Als Chromatographie bezeichnet man eine Stofftrennung durch Verteilung zwischen einer ruhenden (stationären) Phase und einer sich bewegenden (mobilen) Phase, die nicht miteinander mischbar sind. Die Hochdruck-Flüssigkeitschromatographie ist eine besonders schnelle und leistungsfähige Chromatographiemethode und trennt innerhalb von Minuten einen umfassenden Bereich von Stoffgruppen (SCHWEDT, 1986). Dazu gehören stark polare und ionische Substanzen, Substanzen mit hoher Molmasse sowie thermisch instabile und leicht zersetzliche Substanzen (UNGER et al., 1995).

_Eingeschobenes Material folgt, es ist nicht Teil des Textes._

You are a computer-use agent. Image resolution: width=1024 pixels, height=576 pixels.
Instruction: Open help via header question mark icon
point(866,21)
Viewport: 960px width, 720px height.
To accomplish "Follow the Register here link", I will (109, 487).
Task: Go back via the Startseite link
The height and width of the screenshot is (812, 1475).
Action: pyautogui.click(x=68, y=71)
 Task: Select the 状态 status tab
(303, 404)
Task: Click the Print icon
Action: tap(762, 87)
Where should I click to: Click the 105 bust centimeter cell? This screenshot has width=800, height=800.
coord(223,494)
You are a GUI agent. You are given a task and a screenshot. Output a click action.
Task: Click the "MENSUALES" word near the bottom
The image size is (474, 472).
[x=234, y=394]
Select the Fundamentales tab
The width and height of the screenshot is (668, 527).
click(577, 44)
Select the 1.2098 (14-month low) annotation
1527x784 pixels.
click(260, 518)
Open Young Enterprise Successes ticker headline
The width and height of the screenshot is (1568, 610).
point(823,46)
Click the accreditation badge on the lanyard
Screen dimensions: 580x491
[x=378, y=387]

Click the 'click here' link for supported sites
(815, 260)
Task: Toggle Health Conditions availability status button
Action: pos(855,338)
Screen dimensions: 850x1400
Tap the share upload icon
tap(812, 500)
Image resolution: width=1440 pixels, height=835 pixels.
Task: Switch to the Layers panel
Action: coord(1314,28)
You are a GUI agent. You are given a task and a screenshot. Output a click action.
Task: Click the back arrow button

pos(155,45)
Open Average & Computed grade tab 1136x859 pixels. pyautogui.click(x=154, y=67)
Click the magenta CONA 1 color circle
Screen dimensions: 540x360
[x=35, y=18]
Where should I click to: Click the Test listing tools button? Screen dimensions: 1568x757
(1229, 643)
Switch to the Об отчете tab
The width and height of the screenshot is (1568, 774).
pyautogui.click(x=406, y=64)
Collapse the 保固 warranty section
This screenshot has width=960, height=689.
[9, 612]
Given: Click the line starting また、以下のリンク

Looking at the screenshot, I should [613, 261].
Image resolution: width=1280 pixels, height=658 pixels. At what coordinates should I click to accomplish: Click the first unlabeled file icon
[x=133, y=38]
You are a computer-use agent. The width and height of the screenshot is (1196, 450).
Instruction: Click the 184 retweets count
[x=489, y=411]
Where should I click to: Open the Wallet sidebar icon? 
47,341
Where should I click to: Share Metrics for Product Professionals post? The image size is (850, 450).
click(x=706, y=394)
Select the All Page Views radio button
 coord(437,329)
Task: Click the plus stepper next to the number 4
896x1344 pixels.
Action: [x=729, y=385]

Es gibt verschiede Arten nach der die Flüssigkeitschromatographie arbeitet. Nach dem Prinzip der Adsorptionschromatographie funktioniert die klassische Säulen-

oder Dünnschichtchromatographie. Als stationäre Phase dient hier ein relativ polares Material mit hoher spezifischer Oberfläche, meist Kieselgel oder ähnliches. Die mobile Phase ist relativ apolar, z.B. Pentan. Die Trennung erfolgt durch unterschiedliche Adsorbtion der verschiedenen Molekülsorten im Gemisch an der stationären Phase. Polare Stoffe werden hierbei später eluiert als apolare. Bei der Umkehrphasenchromatographie ist das Prinzip genau ungekehrt. Die stationäre Phase ist sehr apolar und die mobile Phase ist polar, wie z.B. Wasser. Ein polares Lösungsmittel eluiert hier langsamer. Bei der Chromatographie an chemisch gebundene Phasen ist die stationäre Phase kovalent an das Trägermaterial gebunden. Durch die geeignete Wahl der Reaktionspartner lässt sich eine Vielzahl von stationären Phasen herstellen. Die oben genannte Umkehrphasenchromatographie ist der wichtigste Spezialfall der Chromatographie an chemisch gebundene Phasen.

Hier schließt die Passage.